Dataset entries

============================================================

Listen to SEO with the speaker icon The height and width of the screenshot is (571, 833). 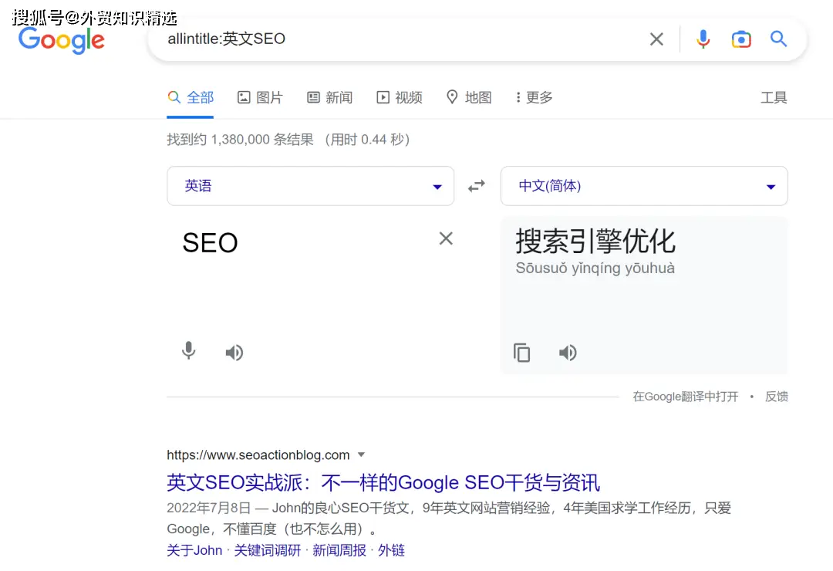click(234, 352)
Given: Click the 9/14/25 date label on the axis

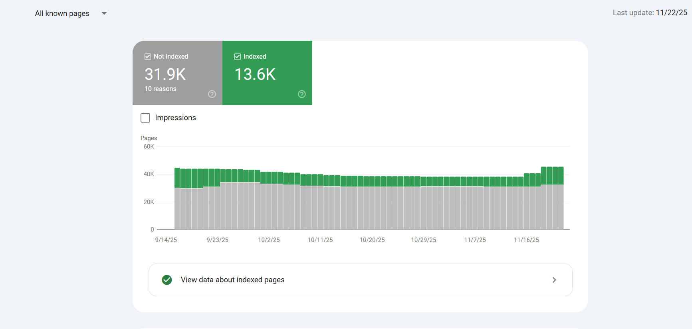Looking at the screenshot, I should 166,240.
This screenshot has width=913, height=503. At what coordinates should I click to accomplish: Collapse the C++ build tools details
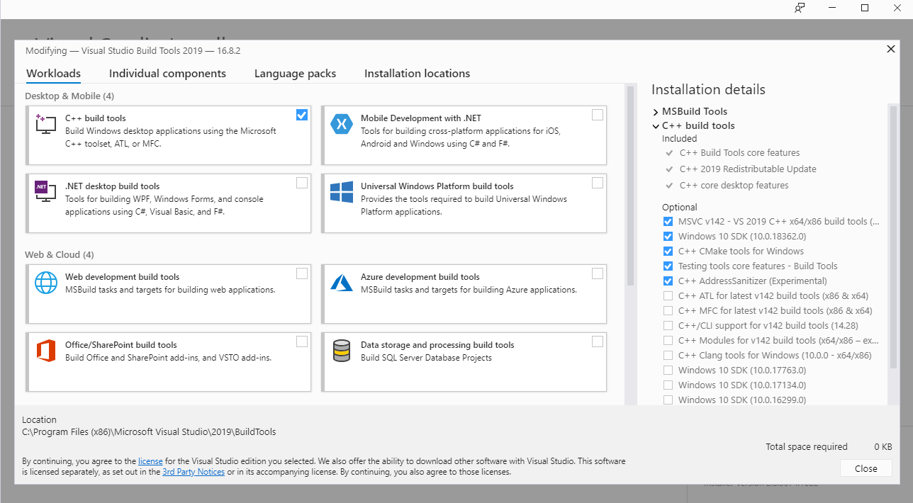click(x=655, y=125)
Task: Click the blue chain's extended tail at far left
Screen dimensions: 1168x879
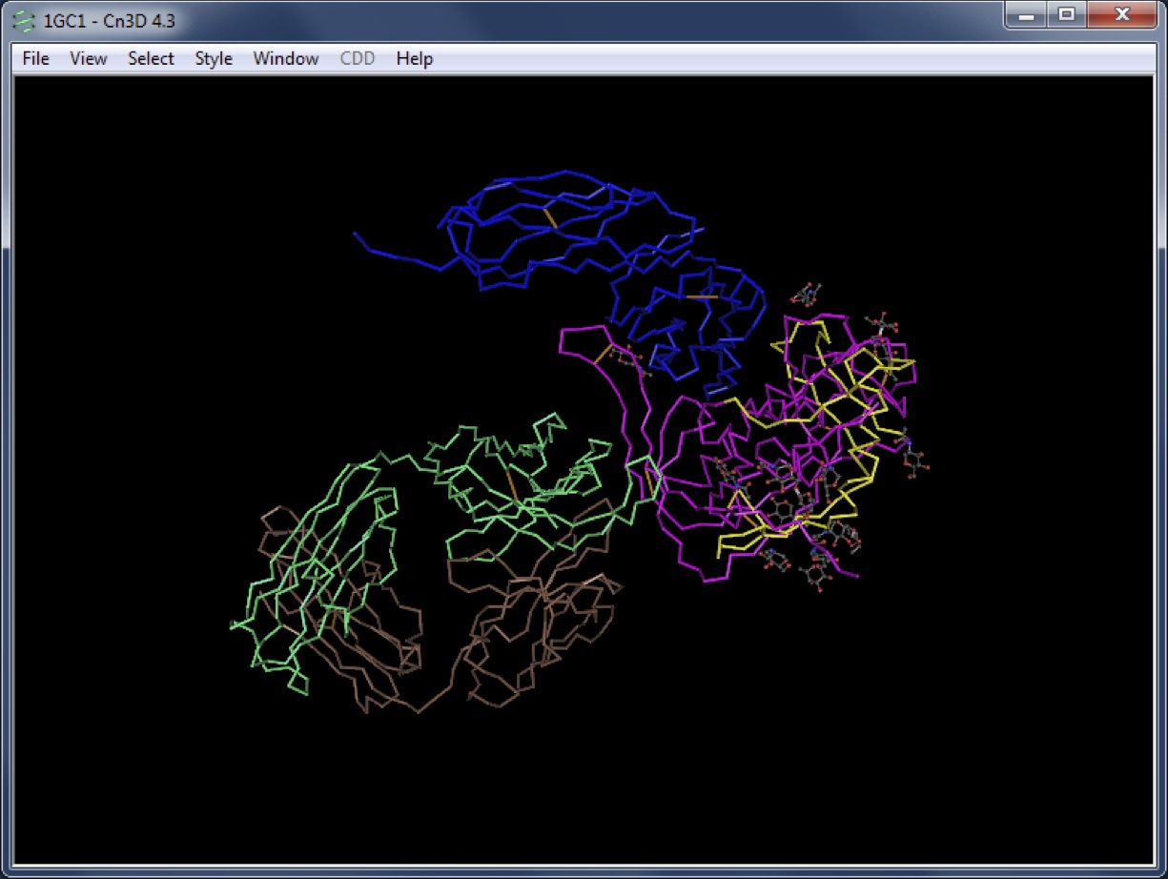Action: pyautogui.click(x=374, y=247)
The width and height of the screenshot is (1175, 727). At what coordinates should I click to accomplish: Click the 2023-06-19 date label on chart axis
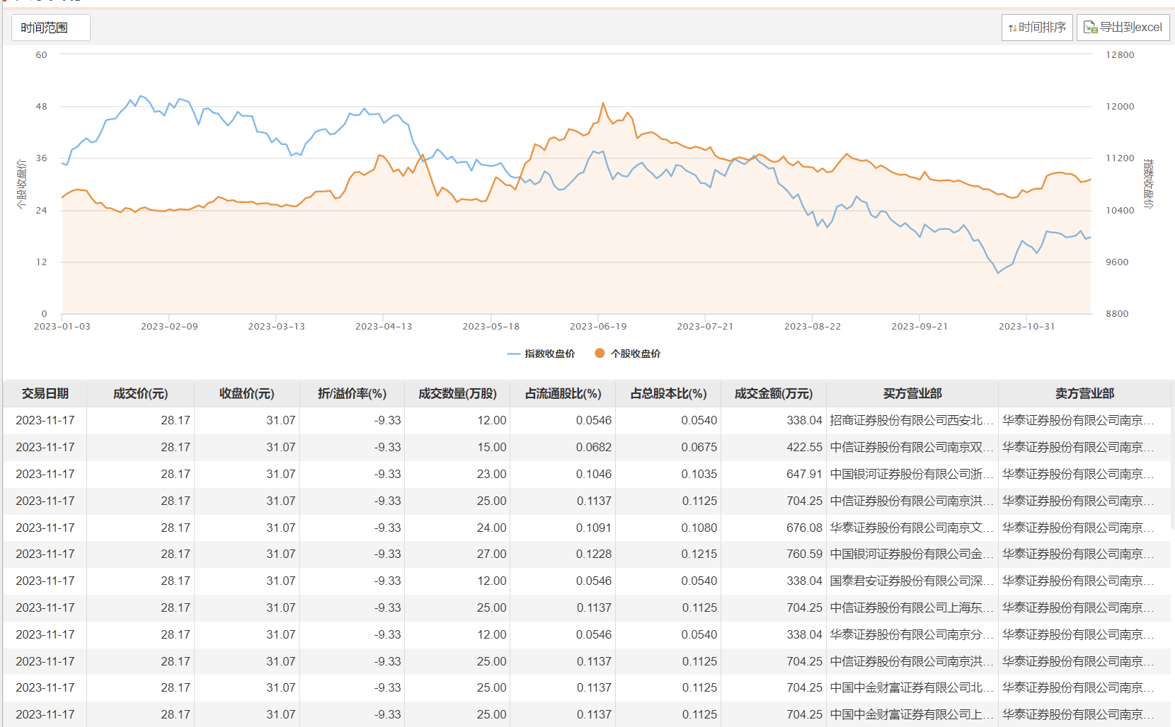[x=598, y=327]
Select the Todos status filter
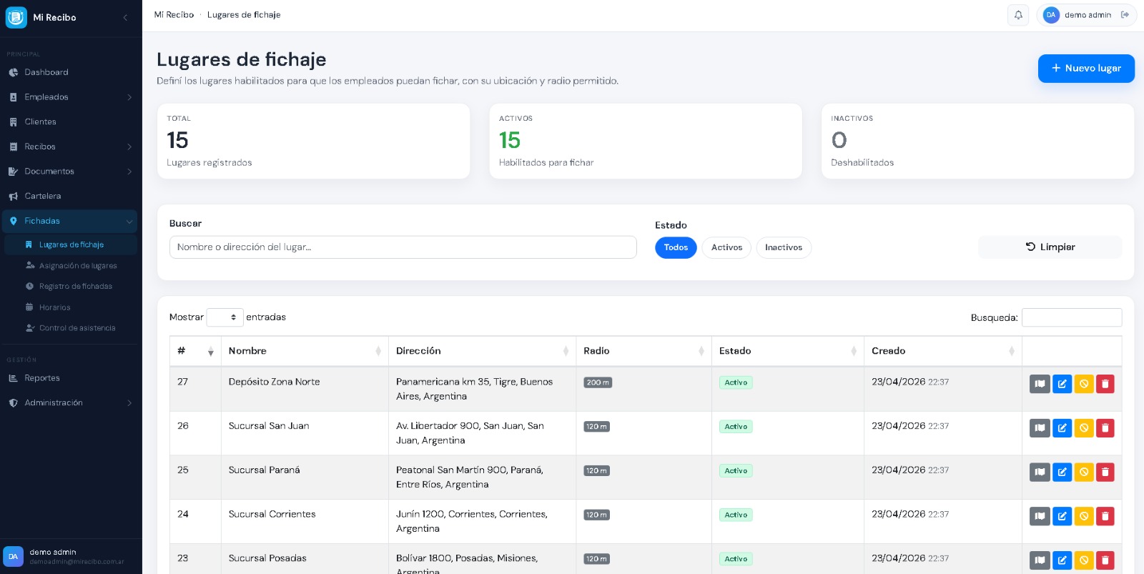This screenshot has width=1144, height=574. [675, 247]
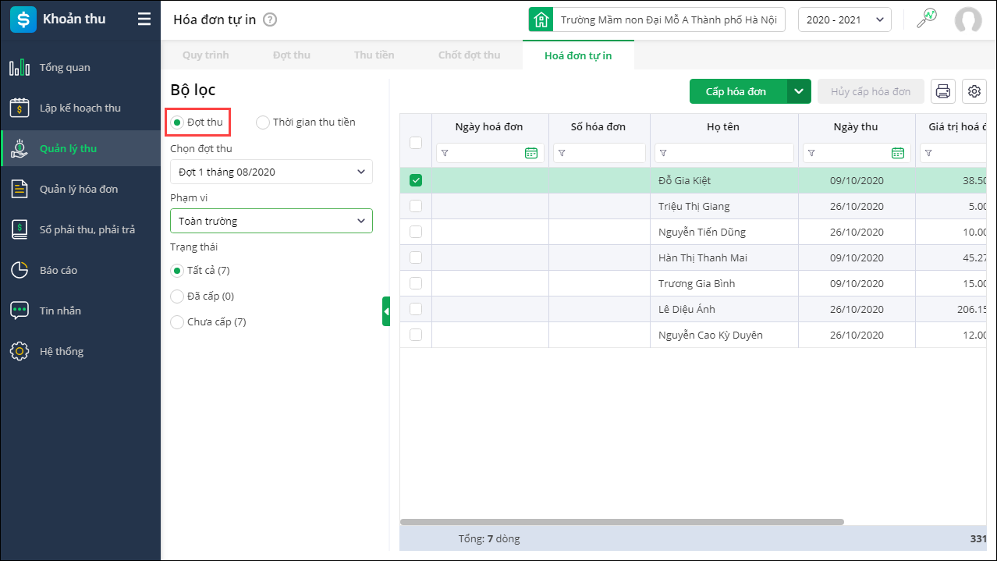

============================================================

Please leave out the pictures while you copy exactly the lines from the one containing "The width and" through the end of the records.

The width and height of the screenshot is (1175, 727). At what coordinates should I click to accomplish: Click the 2023-06-19 date label on chart axis
[x=598, y=327]
Select the Todos status filter
This screenshot has width=1144, height=574. [675, 247]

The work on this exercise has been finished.